What to work on
Using the entries below, copy out all lines where "range" is found.

Supplied material
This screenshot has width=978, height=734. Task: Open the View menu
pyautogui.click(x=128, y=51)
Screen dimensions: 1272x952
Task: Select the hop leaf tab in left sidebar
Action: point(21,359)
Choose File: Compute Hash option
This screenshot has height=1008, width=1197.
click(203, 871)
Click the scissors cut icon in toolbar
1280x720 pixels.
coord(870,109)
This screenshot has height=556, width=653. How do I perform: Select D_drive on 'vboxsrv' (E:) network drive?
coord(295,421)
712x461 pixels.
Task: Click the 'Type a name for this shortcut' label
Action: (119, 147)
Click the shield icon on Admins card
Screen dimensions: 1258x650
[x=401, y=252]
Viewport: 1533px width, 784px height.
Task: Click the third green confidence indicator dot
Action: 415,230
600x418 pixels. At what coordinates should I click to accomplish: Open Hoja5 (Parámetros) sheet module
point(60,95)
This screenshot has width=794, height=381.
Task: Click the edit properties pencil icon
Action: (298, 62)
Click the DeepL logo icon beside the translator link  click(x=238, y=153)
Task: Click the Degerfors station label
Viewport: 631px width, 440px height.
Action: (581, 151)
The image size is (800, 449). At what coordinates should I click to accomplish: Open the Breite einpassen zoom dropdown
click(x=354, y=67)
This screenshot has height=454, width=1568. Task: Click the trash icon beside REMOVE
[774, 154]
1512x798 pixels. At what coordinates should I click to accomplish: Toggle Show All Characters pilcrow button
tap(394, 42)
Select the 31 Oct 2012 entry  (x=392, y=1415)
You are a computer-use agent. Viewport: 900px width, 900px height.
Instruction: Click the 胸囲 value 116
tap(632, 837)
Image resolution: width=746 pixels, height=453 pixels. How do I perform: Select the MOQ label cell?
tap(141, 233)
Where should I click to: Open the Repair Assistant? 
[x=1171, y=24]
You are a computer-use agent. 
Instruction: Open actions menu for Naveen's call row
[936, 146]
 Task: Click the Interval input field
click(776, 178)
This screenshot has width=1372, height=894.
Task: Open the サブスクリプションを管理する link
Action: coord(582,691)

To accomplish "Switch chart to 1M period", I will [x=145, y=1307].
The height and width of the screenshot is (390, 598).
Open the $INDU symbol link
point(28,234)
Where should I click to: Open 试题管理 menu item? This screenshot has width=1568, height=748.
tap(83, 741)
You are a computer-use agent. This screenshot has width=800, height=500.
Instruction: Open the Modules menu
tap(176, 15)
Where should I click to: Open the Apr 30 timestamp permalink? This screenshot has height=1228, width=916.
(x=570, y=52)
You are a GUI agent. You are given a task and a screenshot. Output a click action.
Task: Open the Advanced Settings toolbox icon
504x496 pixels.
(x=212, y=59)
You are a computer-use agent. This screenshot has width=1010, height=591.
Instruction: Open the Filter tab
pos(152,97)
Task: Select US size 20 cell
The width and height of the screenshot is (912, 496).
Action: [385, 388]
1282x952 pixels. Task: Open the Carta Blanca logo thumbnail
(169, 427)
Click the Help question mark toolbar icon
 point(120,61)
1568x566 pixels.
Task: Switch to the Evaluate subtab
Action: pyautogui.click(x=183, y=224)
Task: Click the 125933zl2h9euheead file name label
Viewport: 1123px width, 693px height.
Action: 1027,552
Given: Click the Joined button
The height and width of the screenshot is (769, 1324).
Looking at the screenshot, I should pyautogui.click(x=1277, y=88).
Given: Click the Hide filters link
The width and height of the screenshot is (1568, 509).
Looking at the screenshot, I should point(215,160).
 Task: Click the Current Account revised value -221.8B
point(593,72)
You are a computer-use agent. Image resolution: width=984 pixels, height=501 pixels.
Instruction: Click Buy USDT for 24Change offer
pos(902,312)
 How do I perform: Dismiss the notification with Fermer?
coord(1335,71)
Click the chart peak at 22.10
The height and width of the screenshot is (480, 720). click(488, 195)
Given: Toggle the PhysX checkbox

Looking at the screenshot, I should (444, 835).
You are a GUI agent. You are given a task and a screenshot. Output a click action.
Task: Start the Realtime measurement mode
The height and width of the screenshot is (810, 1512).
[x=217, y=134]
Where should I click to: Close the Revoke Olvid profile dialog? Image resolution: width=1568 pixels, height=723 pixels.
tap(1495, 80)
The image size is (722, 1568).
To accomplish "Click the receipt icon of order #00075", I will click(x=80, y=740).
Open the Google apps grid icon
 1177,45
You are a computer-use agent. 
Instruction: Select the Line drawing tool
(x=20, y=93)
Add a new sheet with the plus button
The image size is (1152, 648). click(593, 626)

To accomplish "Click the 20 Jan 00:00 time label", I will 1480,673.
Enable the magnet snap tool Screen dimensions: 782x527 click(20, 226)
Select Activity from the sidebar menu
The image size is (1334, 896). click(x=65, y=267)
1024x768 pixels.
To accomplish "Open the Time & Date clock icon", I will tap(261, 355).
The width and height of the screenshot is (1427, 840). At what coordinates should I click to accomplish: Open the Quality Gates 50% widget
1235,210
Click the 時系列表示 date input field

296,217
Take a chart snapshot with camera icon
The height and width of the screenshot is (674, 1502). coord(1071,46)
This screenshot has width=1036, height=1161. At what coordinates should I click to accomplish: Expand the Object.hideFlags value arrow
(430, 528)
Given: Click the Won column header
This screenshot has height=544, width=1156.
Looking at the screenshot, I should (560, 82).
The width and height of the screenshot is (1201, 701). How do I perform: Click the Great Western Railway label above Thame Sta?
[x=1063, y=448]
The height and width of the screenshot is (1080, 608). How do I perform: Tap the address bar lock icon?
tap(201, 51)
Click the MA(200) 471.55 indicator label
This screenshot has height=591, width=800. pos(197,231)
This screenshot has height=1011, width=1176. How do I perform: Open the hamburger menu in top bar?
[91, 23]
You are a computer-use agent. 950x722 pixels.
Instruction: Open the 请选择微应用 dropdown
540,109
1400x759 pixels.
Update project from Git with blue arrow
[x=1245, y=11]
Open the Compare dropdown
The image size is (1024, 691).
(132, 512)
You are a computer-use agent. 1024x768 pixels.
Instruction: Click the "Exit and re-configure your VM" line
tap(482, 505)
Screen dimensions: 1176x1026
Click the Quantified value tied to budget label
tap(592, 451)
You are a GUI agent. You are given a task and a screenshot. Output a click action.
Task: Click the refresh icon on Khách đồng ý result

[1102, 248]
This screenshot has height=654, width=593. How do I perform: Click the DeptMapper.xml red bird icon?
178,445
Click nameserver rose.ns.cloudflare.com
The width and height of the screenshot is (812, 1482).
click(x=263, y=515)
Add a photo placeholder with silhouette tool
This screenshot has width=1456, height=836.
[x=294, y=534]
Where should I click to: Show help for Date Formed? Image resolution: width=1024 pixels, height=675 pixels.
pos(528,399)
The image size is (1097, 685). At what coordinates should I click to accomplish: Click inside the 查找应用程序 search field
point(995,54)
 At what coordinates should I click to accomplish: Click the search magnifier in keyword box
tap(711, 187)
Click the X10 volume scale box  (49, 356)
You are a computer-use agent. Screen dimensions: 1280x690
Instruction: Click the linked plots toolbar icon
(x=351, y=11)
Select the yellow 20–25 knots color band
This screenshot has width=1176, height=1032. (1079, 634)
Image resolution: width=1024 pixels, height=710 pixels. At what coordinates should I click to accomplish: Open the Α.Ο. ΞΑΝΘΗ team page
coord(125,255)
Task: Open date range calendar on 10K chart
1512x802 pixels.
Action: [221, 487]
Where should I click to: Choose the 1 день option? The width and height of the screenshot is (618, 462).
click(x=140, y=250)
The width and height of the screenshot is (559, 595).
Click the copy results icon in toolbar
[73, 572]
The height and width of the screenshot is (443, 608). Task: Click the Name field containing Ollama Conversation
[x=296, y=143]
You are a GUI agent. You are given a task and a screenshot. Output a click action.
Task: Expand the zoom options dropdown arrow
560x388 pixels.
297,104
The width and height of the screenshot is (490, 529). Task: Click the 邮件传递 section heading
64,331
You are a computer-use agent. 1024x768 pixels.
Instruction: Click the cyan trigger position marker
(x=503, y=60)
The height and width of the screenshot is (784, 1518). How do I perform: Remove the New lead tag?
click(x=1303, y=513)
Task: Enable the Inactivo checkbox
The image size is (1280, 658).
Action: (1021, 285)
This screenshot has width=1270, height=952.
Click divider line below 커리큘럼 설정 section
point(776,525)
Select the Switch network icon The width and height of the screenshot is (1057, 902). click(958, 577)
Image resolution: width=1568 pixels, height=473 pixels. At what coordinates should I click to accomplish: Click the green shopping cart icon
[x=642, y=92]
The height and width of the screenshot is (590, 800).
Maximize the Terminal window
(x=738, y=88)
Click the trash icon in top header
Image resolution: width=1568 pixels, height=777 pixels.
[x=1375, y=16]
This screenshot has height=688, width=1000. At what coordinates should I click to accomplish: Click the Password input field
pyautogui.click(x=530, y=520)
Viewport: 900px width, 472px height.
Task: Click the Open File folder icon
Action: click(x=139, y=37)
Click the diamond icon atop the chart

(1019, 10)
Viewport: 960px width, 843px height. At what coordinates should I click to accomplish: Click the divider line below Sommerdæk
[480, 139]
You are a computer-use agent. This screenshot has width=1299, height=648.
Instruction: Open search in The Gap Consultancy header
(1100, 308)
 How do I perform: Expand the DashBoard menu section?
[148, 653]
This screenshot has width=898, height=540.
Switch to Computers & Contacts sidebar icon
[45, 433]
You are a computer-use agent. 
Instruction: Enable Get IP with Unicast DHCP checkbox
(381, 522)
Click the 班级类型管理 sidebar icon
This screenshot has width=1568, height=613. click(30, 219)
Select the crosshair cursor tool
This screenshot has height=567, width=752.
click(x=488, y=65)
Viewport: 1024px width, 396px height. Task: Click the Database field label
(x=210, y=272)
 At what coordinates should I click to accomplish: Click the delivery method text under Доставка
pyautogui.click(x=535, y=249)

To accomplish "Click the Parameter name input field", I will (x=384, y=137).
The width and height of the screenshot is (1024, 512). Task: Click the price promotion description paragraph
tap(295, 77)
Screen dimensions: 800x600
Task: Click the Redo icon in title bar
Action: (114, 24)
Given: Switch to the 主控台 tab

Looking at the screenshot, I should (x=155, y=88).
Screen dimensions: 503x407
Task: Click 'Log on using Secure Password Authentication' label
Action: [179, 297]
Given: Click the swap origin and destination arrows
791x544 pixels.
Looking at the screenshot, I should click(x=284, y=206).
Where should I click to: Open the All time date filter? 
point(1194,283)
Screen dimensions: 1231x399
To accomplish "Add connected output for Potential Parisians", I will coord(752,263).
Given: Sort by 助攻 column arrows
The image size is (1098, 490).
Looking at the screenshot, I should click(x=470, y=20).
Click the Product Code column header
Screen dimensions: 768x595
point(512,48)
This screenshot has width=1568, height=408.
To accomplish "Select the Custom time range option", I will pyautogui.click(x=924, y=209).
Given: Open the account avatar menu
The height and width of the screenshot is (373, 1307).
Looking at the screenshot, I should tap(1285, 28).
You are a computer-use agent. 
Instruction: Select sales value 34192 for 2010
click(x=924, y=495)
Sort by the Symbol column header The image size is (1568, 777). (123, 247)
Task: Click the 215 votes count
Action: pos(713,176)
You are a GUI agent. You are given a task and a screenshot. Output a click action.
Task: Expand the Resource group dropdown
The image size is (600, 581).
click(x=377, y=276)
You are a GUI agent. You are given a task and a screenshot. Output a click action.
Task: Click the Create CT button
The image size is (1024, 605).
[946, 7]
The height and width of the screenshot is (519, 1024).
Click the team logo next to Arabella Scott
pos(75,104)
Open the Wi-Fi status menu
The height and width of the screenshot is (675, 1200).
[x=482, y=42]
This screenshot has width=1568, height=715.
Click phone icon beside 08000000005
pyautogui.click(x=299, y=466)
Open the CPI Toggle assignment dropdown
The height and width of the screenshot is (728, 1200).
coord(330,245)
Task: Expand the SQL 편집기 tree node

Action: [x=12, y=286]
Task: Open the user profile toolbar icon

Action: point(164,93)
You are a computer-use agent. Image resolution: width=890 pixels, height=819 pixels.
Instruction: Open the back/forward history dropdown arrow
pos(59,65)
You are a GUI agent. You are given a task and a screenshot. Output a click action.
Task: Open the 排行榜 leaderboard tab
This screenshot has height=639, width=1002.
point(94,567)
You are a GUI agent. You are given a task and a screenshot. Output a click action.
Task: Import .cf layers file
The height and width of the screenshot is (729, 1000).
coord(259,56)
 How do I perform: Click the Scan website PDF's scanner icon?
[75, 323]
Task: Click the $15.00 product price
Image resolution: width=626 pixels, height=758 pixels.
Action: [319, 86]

Solution for this problem
Task: Open date range calendar on 10K chart
To accomplish "Select the Custom time range option", I will pyautogui.click(x=924, y=209).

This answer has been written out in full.